_TASK DATA_:
»»

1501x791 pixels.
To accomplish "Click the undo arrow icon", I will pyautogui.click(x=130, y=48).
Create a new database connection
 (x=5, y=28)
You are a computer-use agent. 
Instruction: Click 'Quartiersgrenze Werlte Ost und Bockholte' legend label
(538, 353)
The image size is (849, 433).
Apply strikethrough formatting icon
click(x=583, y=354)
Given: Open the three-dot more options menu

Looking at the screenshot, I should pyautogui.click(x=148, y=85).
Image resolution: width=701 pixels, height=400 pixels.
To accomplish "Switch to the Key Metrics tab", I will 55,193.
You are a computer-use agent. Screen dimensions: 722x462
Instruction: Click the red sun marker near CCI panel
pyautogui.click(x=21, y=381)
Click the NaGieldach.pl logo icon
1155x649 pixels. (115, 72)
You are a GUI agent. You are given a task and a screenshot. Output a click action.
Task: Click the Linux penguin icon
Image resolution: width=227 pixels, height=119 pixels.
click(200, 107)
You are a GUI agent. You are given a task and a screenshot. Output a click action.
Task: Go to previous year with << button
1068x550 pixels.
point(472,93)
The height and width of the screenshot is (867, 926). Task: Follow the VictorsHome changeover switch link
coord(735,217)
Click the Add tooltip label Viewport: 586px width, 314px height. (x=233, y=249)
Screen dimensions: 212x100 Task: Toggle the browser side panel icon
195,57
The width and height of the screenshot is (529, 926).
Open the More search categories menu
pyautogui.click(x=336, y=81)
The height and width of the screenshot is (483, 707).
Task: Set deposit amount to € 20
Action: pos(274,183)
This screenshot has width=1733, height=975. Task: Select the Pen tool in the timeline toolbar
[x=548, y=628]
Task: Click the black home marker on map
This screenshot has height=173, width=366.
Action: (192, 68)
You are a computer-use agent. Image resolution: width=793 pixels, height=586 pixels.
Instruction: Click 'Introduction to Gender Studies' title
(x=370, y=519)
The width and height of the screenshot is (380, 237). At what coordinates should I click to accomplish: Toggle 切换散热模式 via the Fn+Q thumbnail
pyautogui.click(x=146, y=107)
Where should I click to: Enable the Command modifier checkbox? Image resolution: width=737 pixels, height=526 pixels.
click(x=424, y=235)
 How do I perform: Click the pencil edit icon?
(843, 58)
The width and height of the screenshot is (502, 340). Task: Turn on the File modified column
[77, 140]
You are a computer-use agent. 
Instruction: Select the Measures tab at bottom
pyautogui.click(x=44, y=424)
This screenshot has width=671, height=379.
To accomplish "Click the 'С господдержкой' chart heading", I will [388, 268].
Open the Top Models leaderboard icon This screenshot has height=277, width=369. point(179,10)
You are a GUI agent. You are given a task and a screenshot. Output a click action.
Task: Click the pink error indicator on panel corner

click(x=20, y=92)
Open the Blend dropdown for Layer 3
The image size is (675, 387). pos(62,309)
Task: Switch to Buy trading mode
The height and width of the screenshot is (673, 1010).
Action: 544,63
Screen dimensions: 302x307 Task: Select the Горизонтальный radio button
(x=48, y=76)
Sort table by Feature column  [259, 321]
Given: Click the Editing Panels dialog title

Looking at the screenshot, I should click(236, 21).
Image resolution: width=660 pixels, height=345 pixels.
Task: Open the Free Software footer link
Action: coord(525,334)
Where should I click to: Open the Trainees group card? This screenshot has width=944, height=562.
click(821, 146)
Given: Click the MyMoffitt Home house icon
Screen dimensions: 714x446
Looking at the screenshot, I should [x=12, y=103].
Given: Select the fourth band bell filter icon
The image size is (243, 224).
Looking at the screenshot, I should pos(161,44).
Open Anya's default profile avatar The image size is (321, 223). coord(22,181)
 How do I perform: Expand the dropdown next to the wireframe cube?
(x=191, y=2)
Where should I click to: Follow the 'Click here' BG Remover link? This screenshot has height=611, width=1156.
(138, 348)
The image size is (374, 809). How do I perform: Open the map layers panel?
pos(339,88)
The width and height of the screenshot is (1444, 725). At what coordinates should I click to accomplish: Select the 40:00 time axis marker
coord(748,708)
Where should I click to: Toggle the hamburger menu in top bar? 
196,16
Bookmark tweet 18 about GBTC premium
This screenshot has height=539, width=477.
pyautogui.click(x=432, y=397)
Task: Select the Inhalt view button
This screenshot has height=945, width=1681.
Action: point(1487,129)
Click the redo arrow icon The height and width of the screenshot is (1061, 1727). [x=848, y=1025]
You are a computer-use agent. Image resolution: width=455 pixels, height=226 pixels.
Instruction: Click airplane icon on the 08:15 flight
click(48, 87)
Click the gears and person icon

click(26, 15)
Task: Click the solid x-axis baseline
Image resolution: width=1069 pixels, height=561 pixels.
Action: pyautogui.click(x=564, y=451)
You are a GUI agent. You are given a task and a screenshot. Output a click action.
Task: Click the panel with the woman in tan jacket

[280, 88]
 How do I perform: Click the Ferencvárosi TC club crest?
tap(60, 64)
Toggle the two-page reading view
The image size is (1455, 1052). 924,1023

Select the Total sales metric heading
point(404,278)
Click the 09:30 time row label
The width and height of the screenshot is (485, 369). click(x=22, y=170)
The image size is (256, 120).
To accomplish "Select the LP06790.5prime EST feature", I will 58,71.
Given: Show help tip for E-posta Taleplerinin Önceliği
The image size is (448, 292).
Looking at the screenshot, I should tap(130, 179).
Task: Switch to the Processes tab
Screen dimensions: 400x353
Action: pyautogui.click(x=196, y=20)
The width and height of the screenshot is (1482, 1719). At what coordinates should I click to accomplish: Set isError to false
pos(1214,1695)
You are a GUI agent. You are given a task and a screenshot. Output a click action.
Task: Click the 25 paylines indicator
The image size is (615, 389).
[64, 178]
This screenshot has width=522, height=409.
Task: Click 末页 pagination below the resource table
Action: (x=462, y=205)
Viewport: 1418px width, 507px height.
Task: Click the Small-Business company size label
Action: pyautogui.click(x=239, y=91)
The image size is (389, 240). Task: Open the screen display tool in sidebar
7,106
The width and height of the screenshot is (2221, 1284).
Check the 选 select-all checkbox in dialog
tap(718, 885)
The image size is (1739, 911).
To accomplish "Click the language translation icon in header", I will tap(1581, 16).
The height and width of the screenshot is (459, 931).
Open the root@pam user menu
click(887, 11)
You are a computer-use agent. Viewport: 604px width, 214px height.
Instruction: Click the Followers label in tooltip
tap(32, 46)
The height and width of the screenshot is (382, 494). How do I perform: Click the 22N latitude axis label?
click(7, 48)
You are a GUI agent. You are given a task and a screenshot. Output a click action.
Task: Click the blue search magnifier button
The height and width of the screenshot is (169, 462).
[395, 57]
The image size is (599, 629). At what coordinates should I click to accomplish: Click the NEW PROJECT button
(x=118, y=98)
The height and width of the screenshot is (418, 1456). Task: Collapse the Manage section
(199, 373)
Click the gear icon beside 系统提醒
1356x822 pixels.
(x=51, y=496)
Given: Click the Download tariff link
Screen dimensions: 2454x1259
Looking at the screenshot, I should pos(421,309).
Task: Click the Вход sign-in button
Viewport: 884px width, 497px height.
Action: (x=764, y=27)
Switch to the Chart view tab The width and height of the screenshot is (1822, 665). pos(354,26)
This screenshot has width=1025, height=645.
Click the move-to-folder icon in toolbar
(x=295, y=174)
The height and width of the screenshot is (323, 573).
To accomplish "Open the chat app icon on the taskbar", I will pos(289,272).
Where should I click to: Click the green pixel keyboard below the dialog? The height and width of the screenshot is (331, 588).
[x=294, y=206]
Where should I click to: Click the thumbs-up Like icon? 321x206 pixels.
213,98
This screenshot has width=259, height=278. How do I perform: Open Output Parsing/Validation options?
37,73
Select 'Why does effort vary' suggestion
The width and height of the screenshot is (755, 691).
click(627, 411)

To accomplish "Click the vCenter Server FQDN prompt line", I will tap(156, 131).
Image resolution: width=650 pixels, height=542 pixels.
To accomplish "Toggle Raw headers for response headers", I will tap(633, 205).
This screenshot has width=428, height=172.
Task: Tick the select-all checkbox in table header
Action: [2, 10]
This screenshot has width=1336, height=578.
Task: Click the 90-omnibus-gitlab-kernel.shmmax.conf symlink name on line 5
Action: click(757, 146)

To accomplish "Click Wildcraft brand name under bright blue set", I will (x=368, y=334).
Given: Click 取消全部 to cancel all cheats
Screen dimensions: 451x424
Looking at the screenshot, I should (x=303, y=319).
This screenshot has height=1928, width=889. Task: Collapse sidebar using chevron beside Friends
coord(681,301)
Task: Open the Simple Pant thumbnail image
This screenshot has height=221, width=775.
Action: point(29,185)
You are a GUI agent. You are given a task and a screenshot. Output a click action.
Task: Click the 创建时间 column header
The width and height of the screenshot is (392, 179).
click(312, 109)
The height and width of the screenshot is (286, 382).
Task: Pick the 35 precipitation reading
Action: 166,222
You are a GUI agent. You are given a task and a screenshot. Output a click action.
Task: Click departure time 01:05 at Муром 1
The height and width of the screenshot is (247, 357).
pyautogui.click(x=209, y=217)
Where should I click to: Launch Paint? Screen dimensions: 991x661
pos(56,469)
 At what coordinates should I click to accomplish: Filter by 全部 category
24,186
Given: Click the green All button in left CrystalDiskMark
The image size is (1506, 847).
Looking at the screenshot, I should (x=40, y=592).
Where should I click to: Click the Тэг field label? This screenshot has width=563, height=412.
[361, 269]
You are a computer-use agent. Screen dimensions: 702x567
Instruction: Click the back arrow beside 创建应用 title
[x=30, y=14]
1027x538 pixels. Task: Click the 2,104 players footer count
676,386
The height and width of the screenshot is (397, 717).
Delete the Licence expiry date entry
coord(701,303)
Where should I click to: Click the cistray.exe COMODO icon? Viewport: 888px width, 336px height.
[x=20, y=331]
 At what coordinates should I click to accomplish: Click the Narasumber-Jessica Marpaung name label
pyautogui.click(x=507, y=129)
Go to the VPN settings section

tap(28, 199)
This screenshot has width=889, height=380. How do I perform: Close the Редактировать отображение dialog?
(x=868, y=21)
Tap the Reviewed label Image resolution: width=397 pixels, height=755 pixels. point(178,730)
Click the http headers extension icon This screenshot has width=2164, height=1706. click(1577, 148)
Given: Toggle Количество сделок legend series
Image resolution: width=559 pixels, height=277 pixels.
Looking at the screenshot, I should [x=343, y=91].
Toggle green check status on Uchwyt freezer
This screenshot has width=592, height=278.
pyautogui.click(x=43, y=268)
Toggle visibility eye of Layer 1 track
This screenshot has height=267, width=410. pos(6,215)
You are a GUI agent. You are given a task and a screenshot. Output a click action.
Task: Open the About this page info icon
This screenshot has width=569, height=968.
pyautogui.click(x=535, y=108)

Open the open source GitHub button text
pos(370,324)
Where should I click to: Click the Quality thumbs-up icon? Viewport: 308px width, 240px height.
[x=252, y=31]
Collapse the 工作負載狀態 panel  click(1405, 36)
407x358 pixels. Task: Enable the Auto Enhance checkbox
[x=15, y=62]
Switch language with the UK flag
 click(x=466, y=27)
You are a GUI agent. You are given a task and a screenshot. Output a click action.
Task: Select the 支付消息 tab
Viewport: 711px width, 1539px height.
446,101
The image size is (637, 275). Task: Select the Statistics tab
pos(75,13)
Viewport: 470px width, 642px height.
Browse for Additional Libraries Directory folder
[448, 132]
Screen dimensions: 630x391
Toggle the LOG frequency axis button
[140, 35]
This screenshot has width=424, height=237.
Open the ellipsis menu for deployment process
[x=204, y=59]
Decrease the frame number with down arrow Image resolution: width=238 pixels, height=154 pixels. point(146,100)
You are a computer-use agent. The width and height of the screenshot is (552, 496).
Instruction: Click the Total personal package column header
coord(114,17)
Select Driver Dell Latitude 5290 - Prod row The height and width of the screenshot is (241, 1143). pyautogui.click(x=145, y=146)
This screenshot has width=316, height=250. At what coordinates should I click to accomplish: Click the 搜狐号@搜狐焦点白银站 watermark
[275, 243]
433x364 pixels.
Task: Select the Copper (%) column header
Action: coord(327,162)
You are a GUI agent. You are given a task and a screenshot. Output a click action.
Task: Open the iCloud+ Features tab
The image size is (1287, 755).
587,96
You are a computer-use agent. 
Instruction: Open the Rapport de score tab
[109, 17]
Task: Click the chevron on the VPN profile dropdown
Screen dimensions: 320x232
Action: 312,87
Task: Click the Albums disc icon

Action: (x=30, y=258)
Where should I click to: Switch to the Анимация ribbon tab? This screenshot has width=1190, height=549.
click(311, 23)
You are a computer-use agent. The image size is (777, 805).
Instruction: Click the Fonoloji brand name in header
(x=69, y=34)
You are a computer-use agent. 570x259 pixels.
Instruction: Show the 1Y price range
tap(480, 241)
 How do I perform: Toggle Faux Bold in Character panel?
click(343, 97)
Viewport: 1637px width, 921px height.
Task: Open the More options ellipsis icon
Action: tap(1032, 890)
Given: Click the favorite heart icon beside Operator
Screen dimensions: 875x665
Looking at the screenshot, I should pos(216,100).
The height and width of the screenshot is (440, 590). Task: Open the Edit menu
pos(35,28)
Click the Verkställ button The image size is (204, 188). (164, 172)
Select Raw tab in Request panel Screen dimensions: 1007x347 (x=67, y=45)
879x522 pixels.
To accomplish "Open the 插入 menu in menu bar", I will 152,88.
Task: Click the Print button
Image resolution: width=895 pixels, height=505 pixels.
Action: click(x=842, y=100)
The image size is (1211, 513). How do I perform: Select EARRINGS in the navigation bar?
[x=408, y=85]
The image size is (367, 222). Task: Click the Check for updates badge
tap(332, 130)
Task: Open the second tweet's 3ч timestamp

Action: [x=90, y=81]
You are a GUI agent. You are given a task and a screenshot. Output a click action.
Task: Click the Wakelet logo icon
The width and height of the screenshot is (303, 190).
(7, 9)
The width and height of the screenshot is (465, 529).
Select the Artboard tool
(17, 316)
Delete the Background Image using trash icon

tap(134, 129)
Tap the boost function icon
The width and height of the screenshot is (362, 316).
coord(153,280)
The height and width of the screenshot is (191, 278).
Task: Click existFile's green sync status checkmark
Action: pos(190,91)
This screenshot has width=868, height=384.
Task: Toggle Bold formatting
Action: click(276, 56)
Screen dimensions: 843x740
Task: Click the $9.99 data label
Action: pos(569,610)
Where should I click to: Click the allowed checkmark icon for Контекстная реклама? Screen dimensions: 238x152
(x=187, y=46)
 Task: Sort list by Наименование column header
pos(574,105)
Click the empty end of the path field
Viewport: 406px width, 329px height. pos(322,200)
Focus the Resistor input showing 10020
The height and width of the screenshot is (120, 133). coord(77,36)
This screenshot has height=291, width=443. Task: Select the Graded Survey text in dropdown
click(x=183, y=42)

««

Edit the entries in the stretch from the line containing "You are a computer-use agent. Screen dimensions: 722x462" through the line containing "Open the Top" so that "penguin" becomes "mascot", with everything else left the same, and give back only those lines.

_EXERCISE OUTPUT_:
You are a computer-use agent. Screen dimensions: 722x462
Instruction: Click the red sun marker near CCI panel
pyautogui.click(x=21, y=381)
Click the NaGieldach.pl logo icon
1155x649 pixels. (115, 72)
You are a GUI agent. You are given a task and a screenshot. Output a click action.
Task: Click the Linux mascot icon
Image resolution: width=227 pixels, height=119 pixels.
click(200, 107)
You are a GUI agent. You are given a task and a screenshot. Output a click action.
Task: Go to previous year with << button
1068x550 pixels.
point(472,93)
The height and width of the screenshot is (867, 926). Task: Follow the VictorsHome changeover switch link
coord(735,217)
Click the Add tooltip label Viewport: 586px width, 314px height. (x=233, y=249)
Screen dimensions: 212x100 Task: Toggle the browser side panel icon
195,57
The width and height of the screenshot is (529, 926).
Open the More search categories menu
pyautogui.click(x=336, y=81)
The height and width of the screenshot is (483, 707).
Task: Set deposit amount to € 20
Action: pos(274,183)
This screenshot has width=1733, height=975. Task: Select the Pen tool in the timeline toolbar
[x=548, y=628]
Task: Click the black home marker on map
This screenshot has height=173, width=366.
Action: (192, 68)
You are a computer-use agent. Image resolution: width=793 pixels, height=586 pixels.
Instruction: Click 'Introduction to Gender Studies' title
(x=370, y=519)
The width and height of the screenshot is (380, 237). At what coordinates should I click to accomplish: Toggle 切换散热模式 via the Fn+Q thumbnail
pyautogui.click(x=146, y=107)
Where should I click to: Enable the Command modifier checkbox? Image resolution: width=737 pixels, height=526 pixels.
click(x=424, y=235)
 How do I perform: Click the pencil edit icon?
(843, 58)
The width and height of the screenshot is (502, 340). Task: Turn on the File modified column
[77, 140]
You are a computer-use agent. 
Instruction: Select the Measures tab at bottom
pyautogui.click(x=44, y=424)
This screenshot has width=671, height=379.
To accomplish "Click the 'С господдержкой' chart heading", I will [388, 268].
Open the Top Models leaderboard icon This screenshot has height=277, width=369. point(179,10)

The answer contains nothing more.